2005 novel by Jon Courtenay Grimwood

9tail Fox is a 2005 novel by Jon Courtenay Grimwood.

==Plot summary==

The plot centres on Bobby Zha, a Sergeant at the fictional SFPD Chinatown station in San Francisco. The claimed shooting of a burglar by eleven-year-old Natalie Persikov conflicts with Zha's intuition on the matter, but before he has a real chance to investigate he is shot himself.

After meeting the Jinwei hu (the nine-tailed fox of the title) while dead, Bobby wakes up in a hospital. However, there are a few surprises for him on waking; not least that apparently he isn't Bobby Zha anymore. The doctors tell him he's in New York, not San Francisco; he was never shot; and that he's Robert Van Berg, sole survivor of a car crash that killed both his parents and put him into a coma since he was seven. Now adult and sole inheritor of his family's considerable fortune, Bobby wastes no time in getting back to the West Coast to investigate.

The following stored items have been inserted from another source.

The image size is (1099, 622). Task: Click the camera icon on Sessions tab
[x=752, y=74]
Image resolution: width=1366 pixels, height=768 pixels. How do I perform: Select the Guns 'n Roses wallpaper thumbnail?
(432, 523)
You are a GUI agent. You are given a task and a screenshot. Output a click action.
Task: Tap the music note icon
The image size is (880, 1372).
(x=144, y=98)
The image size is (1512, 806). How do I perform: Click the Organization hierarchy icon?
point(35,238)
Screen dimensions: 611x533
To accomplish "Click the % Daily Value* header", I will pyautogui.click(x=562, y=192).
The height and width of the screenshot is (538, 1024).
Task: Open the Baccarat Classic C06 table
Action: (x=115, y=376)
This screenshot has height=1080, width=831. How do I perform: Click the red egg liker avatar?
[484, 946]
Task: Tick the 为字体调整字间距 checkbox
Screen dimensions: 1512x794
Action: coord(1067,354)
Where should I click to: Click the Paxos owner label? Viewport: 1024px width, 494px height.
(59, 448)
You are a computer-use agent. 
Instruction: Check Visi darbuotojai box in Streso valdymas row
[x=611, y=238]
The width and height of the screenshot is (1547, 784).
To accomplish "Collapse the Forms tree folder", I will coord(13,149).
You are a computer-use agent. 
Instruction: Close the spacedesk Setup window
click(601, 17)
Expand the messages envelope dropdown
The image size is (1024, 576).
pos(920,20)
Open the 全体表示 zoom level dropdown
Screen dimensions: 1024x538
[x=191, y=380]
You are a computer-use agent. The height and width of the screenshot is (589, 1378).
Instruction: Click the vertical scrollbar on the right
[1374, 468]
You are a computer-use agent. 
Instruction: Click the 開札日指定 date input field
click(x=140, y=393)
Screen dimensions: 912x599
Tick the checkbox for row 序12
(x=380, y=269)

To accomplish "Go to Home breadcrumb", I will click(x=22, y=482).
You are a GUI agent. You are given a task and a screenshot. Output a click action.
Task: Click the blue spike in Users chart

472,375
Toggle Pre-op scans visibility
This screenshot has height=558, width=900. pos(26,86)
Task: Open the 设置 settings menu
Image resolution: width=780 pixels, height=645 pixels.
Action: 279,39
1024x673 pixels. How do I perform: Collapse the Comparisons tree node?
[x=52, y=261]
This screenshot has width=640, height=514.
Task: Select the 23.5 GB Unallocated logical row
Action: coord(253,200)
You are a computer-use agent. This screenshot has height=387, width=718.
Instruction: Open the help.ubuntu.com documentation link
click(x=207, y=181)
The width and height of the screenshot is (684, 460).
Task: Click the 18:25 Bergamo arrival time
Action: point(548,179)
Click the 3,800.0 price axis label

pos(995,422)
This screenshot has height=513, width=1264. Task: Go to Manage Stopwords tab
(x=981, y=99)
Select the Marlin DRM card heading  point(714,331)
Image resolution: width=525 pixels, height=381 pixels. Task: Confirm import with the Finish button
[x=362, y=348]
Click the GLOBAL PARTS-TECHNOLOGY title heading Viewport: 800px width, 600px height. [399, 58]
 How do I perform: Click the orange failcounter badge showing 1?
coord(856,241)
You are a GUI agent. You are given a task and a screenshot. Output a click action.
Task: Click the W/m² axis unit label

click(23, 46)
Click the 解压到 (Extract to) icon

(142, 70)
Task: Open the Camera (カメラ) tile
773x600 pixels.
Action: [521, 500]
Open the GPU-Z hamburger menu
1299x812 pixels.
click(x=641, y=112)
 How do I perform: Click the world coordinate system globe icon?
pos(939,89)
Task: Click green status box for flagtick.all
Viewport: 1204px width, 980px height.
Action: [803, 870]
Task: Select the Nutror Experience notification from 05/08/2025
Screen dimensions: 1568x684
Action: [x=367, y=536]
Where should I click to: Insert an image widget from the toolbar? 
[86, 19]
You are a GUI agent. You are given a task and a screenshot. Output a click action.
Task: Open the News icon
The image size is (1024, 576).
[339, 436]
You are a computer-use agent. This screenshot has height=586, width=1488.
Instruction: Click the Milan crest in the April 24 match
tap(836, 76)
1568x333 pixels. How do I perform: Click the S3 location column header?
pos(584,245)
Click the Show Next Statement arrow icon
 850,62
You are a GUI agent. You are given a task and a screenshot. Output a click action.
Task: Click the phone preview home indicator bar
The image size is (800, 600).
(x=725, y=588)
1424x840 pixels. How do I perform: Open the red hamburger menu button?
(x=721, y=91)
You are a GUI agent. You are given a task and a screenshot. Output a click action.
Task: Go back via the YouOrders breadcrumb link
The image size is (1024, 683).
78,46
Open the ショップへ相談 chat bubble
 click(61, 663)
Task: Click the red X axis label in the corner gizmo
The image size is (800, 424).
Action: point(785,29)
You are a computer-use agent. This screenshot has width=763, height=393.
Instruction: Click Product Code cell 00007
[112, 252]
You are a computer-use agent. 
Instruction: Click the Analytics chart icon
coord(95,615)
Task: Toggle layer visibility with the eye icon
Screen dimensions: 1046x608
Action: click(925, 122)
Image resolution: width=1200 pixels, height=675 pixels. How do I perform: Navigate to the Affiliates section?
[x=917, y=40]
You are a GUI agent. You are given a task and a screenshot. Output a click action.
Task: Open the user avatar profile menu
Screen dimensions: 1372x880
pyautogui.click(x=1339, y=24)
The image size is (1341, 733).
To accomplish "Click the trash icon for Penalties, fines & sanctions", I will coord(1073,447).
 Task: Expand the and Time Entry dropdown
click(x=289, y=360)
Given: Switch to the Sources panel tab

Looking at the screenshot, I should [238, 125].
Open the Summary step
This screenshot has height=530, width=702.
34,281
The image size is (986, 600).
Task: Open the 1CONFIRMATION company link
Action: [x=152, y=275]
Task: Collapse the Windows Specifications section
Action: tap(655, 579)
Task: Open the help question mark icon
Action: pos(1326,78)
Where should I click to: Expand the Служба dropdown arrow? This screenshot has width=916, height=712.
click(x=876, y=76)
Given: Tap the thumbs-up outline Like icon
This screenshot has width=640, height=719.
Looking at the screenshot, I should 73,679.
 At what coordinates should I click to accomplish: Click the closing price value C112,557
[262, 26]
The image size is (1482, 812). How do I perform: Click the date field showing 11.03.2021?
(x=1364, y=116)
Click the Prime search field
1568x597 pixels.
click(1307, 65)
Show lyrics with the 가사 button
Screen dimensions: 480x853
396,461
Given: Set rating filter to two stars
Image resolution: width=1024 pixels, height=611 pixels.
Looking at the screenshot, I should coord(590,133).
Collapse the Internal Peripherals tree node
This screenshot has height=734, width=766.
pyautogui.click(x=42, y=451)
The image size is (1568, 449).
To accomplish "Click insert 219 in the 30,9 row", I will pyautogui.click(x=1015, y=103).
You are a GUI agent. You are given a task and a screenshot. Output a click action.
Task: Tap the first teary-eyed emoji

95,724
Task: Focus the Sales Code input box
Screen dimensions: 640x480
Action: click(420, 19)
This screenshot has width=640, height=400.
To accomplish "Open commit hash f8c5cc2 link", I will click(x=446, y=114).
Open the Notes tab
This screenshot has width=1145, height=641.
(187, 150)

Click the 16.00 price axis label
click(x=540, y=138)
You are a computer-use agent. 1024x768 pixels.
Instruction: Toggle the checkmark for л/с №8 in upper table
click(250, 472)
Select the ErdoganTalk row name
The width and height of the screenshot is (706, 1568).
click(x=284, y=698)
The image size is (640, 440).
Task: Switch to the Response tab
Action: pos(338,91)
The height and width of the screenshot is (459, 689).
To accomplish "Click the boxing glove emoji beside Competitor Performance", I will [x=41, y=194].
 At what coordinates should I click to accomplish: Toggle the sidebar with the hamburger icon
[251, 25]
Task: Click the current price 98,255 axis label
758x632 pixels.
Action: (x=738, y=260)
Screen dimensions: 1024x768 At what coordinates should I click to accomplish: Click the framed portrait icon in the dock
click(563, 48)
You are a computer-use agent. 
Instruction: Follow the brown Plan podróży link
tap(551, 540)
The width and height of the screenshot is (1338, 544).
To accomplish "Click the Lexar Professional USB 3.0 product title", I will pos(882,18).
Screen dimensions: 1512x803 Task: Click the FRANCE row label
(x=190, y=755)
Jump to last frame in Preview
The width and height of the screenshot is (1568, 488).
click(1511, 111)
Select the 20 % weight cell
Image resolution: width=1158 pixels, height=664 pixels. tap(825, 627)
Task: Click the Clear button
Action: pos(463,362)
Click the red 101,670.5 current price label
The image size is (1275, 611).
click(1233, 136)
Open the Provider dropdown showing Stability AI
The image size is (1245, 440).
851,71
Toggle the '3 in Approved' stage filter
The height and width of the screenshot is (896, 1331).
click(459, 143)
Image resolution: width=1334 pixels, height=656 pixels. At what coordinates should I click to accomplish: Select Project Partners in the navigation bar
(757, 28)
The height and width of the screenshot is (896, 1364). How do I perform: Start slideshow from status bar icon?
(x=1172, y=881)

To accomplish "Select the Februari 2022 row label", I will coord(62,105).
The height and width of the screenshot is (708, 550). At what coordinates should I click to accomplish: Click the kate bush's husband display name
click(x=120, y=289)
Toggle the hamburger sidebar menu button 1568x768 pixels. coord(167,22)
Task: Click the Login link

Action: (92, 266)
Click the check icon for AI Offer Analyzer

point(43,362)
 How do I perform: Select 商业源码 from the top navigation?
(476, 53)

In between looking into the case of his own murder, finding out what really happened at the Persikov's house and following up the leads from his contacts among the homeless of San Francisco, Bobby becomes increasingly concerned over his own identity. Changing identities at a whim — an FBI agent, a CIA investigator, a special forces agent direct from the White House — he questions his old acquaintances about Sergeant Zha, finding out more about himself than he ever knew.

The novel is set "a few years in the future", and frequently references Soviet author Mikhail Bulgakov. Grimwood notes in the Acknowledgments that "the choice of Persikov for Dr Misha's surname is entirely intentional."

==Literary significance and reception==
Booklist described the story in 9tail Fox as a "typical revenge story transformed into a story of personal redemption—and a darn good one at that." Publishers Weekly said that "Grimwood does sustain interest with a premise that could have fallen flat in lesser hands."